As I flipped the pages of my past 2 years events It was baffling to see the reunited friends have been to me and how life has taken metamorphical changes after we reincarnated back as vsv89

Ever the opening 2016 reunion we have been more connected shrinking the world space .. there has been more small meets for all who visited to any locations and the icing being the sheer pleasure we get in seeing those all friends

Life is ofcourse challenging with work family children but to space out time for friends is something we are an expert at and do best .. recent Niveditas acts is so visible to see how she flocks so well with all our friends and is so close to many

My personal experience to visit locations has been a terrific one . If 2016 grand union was a spectacular start, my 2017 visit to India ( June and December)was no less .. whether it is Rajnish Ipsita Ambika Sheena Samit Uma Cheng or the Niveditas and Narsi’s or the Banita sushovan Litu Ajay Gargi Usha Asha or the Delhi Ravi Manaswini Basant Swaroop or the Sujata Proteek and Anookh’s in Ahmedabad all have met me and making me filled with joy and happiness.. there were more to pamper me on the phone from Kala to Ati to Ajay singh Rajput ,Anila Sunita Sushma Vinci and then the group of vsv89 messaging on the group and flooring me with showers of love and affection with nobody is less to each other in any form of communication ( meet, call or message) and many who were busy remembered me too .. I was completely floored

If that was not enough when I flew to the west side of the world .. while it was difficult to meet but all were very caring  from KK, Dum, Lata , Nag poornima Sudharani all calling me at sometime

Not to forget the last two birthday wishes I got and the special feeling I got by the DP made my Umesh made me filled with joy to no bounds

The attachment to each member has grown so much that I have a belongingness and can feel happiness in good times and sorrow right under my skin when they are in trouble ( from MG to Samit to Asha ).
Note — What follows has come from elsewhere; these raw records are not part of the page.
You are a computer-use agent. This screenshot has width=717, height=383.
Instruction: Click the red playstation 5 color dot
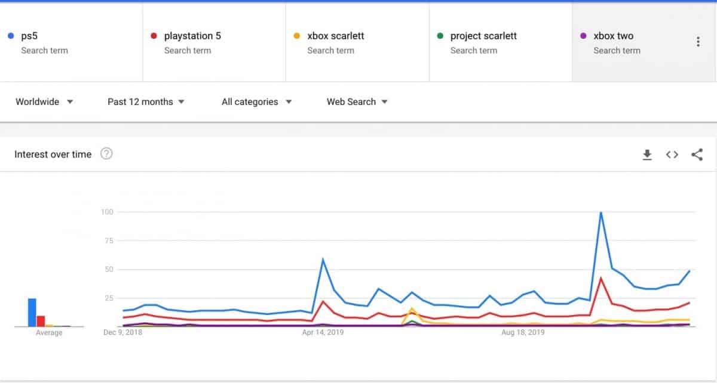click(154, 36)
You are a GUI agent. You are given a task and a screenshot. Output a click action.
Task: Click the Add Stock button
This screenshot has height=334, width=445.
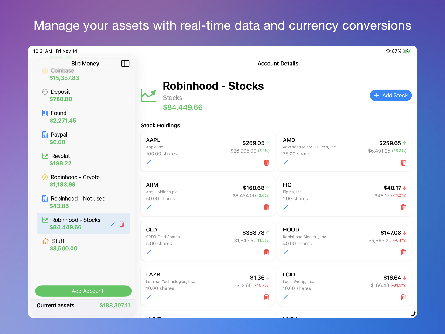click(391, 95)
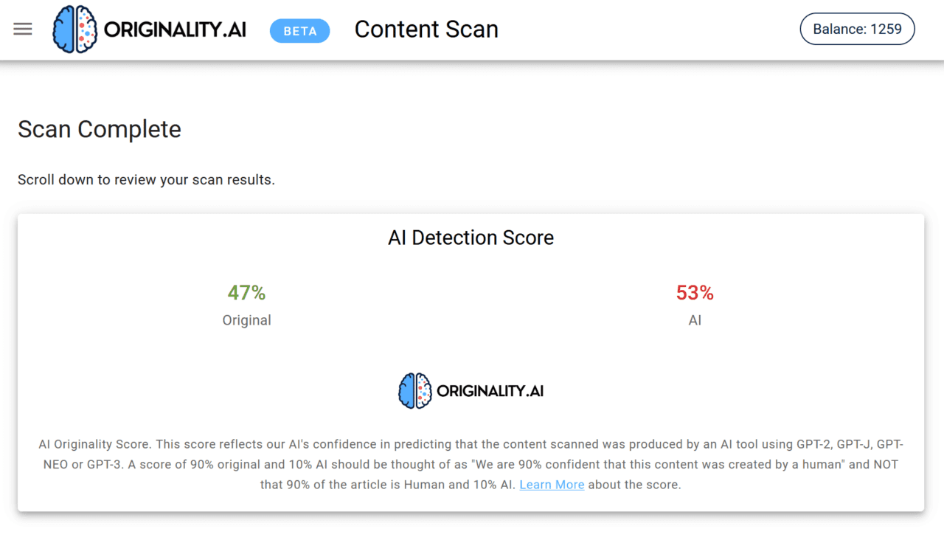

All Children success made me jump in joy

I was out for a while from the group for challenging professional issues it was vacant feeling and the mistiming and missing the GJ of sunabeda (Those friends shouts to me to come whatever still echos me) completely derailed me into depression as I love to be with all at all possible chances

I hardly remember a day like this I could experience before 2016…

I loved always to drive the memories of bylanes of sunabeda , vsv89 just made it more reactive and a purpose to do that more often

The sketches of Ajay to the songs of Sunita  makes me feel they are near around me

Wish I get closer geographically some day to you all

Too much of love too much of pampering by each one of you .. making me feel rejuvenated to see you sometime soon

While I was sad and prayed when our family members of friends were down (Nirlipta and Manaswini father and happy to see their recovery) I rejoiced  for all our children success .. it’s so much fun

It all happens with me here in tokyo as my wife Leena watches this madness of me

I was saying to Leena today… If I was given a wish I would ask I want all of these vsv89 hale and hearty and smiling and swaying this way with me forever because everything of me will retire but not my friends

BB do you deserve so much ? Well as long this tribe of vsv89 is there I can’t leave them whether they love me hate me bash me or cry on me .. I will stand with each one of them rock solid as their friend of vsv89… because they aren’t who are friends of 2016, they belong to my era 1975-1989 ..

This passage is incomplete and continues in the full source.